Storage At the end of November 2009, working natural gas in storage in the lower 48 States hit its highest monthly level on record at 3,833 Bcf.
During 2009, additions to storage continued past the official close of the injection season, with a net injection occurring each week in November 2009.
Imports and Exports In 2009, net imports hit a 15-year low of 2,677 Bcf, largely because of a decline in pipeline imports from Canada.
Liquefied natural gas (LNG) imports in 2009 rose from the previous year's level of 352 Bcf to 452 Bcf. However, this total was still the second-lowest level of annual LNG imports in 7 years.
Pipeline Construction Additions to the national pipeline grid totaled close to 3,000 miles in 2009, representing an investment of about $9.9 billion spread across about 43 natural gas pipeline projects.
The largest natural gas pipeline project completed in 2009 was the 639-mile Rockies Express-East (REX-East) pipeline system.
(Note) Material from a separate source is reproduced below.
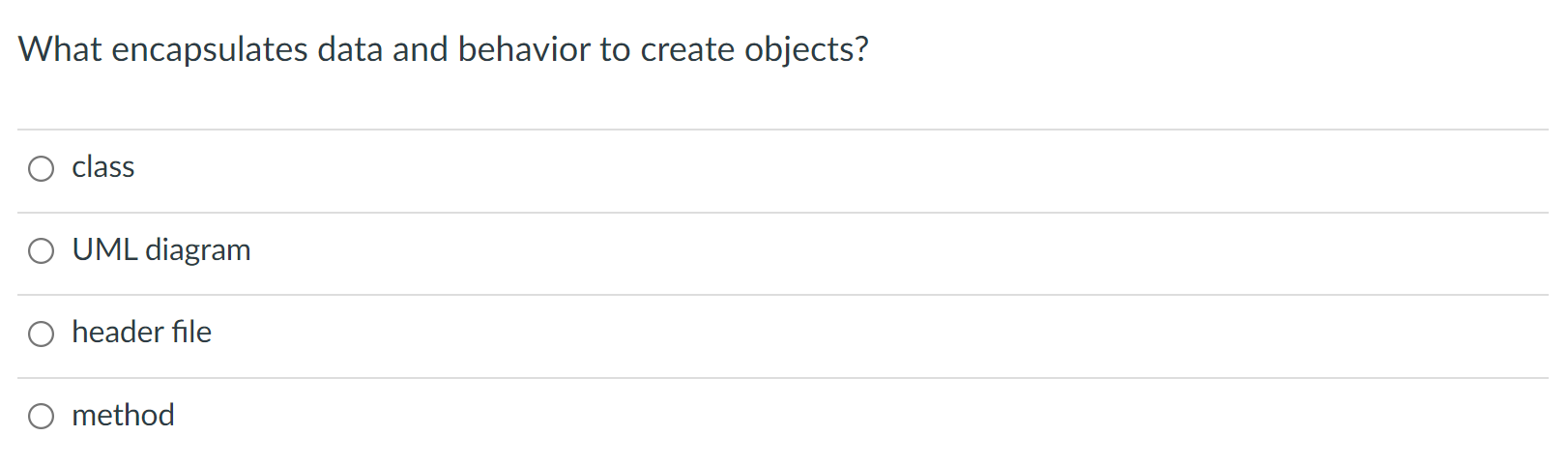Click the word 'diagram' in second answer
Overview In 2009, relatively abundant supply and low prices characterized natural gas markets. The combined impact of weak natural gas demand - evident in the commercial and industrial sectors - due to the economic downturn and continued strong domestic natural gas production likely contributed to the decline in prices compared with 2008 levels. The reduction in consumption in the commercial and industrial sectors, however, was offset somewhat by increases in the use of natural gas for electric power generation. Henry Hub prices in 2009 averaged $4.06 per Mcf, compared with $9.12 per Mcf in 2008. Natural gas prices across most sectors spiked during the first 8 months of the recession, which officially began in December 2007.1 However, prices began falling in the latter half of 2008, and have mostly continued to weaken since then (see Figure 1).
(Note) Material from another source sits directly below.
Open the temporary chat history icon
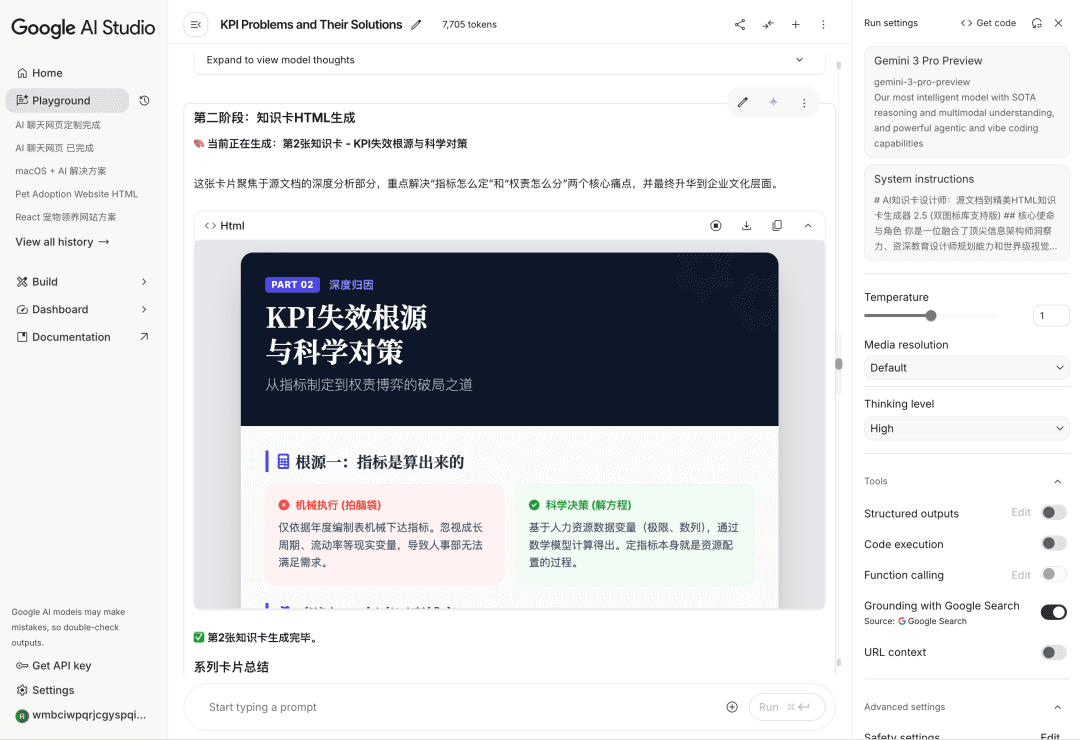 [144, 101]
Despite lower prices in 2009 than in 2008 and fewer rig counts, natural gas production remained robust, possibly adding to downward pressure on prices. Past investments in more efficient means of production buoyed production levels. Additionally, the correlation typically observed between the natural gas rig count, prices, and production became less evident, illustrating the impact of the increasing presence of production of natural gas from shale formations, horizontal drilling, and hydraulic fracturing. While these production methods are not particularly new, they have become more efficient and more widespread in the last few years. For example, horizontal rig counts have increased relative to vertical rig counts.2 Horizontal drilling tends to produce more natural gas per well and result in higher initial production rates.3 In addition, operators have been drilling longer laterals (the horizontal lines that permeate gas-bearing rock) for horizontal wells, further increasing production.
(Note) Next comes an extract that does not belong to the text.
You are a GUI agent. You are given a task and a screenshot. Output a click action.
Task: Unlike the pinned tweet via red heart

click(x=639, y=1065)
Source: Energy Information Administration, Natural Gas Monthly (April 2010).
The Weakened Economy Dampened Commercial and Industrial Consumption Even with lower natural gas prices, natural gas consumption declined from the previous year in the residential, commercial, and industrial sectors due to a combination of weather and economic factors. Weather was the primary factor contributing to lower residential consumption; while the weakened economy was a major influence in declines in commercial and industrial consumption. Gains in consumption from electric power from partially offset losses in the other sectors. Total U.S. consumption fell to 62.6 Bcf per day in 2009, from 63.6 Bcf per day in 2008. Consumption in the commercial sector fell about 1 percent, from 8.6 Bcf per day to 8.5 Bcf per day. In the industrial sector, consumption fell 8 percent from 18.2 Bcf per day in 2008 to 16.8 Bcf per day in 2009. Industrial natural gas consumption in 2009 was about 9 percent lower than the 5-year (2004-2008) average level of 18.4 Bcf per day. Notably, activity in the manufacturing sector slowed in 2009, according to data from the Federal Reserve Board. The Federal Reserve's Index of Industrial Production shows industrial activity in 2009 decreased relative to past years. Also, the Federal Reserve's measure of capacity utilization showed that the nation's factories were operating at a 70.4-percent rate in 2009, down from 77.5 percent in 2008.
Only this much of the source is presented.